A newborn calf that has been orphaned absolutely must receive colostrum. Calves are born with little defense against disease. True colostrum is only available from the first milking of a cow after calving, or commercially at feed and farm stores. This liquid gold provides a calf with its first and most important source of nutrients, and essential antibodies. Within the first hour of birth, a calf needs five to six pints of high-quality colostrum, and then again within the next twelve hours. The timing of colostrum intake is important because of the gut’s ability to absorb the antibodies. Within six hours after birth, the stomach can only absorb two thirds of the available antibodies. By 24 hours, the absorption capacity is reduced to 11 percent. Also, at 24 hours of age, digestive enzymes break down and digest all of the antibodies.

Day two and thereafter, calves can be fed twice a day with a calf bottle and calf nipple. Milk replacer powders are reconstituted with warm water and make an excellent and oftentimes economical liquid feed for baby calves. During the first three weeks of life, calves should be fed a milk replacer that contains all milk proteins made from dried skim milk or whey products. Milk replacers should contain 18 – 22 percent crude protein, 10 – 22 percent crude fat, and 0.5 percent crude fiber. These commercial milk replacers should be mixed and fed according to the manufacturer’s directions.

For the first part of life, all calves function as a simple-stomached or monogastric animals. At birth, the first three compartments of the stomach¬, the rumen, reticulum, and omasum, are undeveloped and do not aid in digestion. However, within four days, a calf can be introduced to calf starter and fresh clean drinking water; this introduction will allow the rumen to begin development. Calf starter is a very palatable feed, with adequate protein, minerals, vitamins and a coccidiostat.

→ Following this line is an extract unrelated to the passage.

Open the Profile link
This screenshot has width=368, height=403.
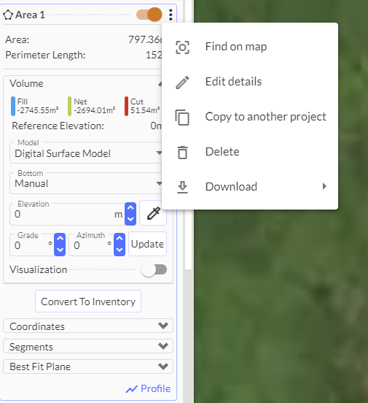(148, 388)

During the first couple of weeks, calves will just nibble calf starter; only give about six ounces and remove the remaining feed daily. At three to four weeks of life, this intake will increase considerably. Feeding calves free-choice water will increase feed intake and weight gain. Hay should not be offered until calves are weaned from the bottle.

Calves can be weaned from milk when they are eating a pound and a half or two pounds of the calf starter, for at least three days in a row. This means that calves should not be weaned based on age but rather based on their feed intake. Some calves can be weaned at four weeks, but others may be up to 10 weeks old. Calves can be weaned from milk either abruptly or gradually over three to seven days. After weaning, changes in the grain mix and housing should be made one at a time, over a two-week period.

A bottle-fed calf will not have the benefit of its dam’s milk with continued support of immunity. So, it’s critical to keep the calf in a clean environment. The calf will be vulnerable to diseases like coccidiosis and calf scours.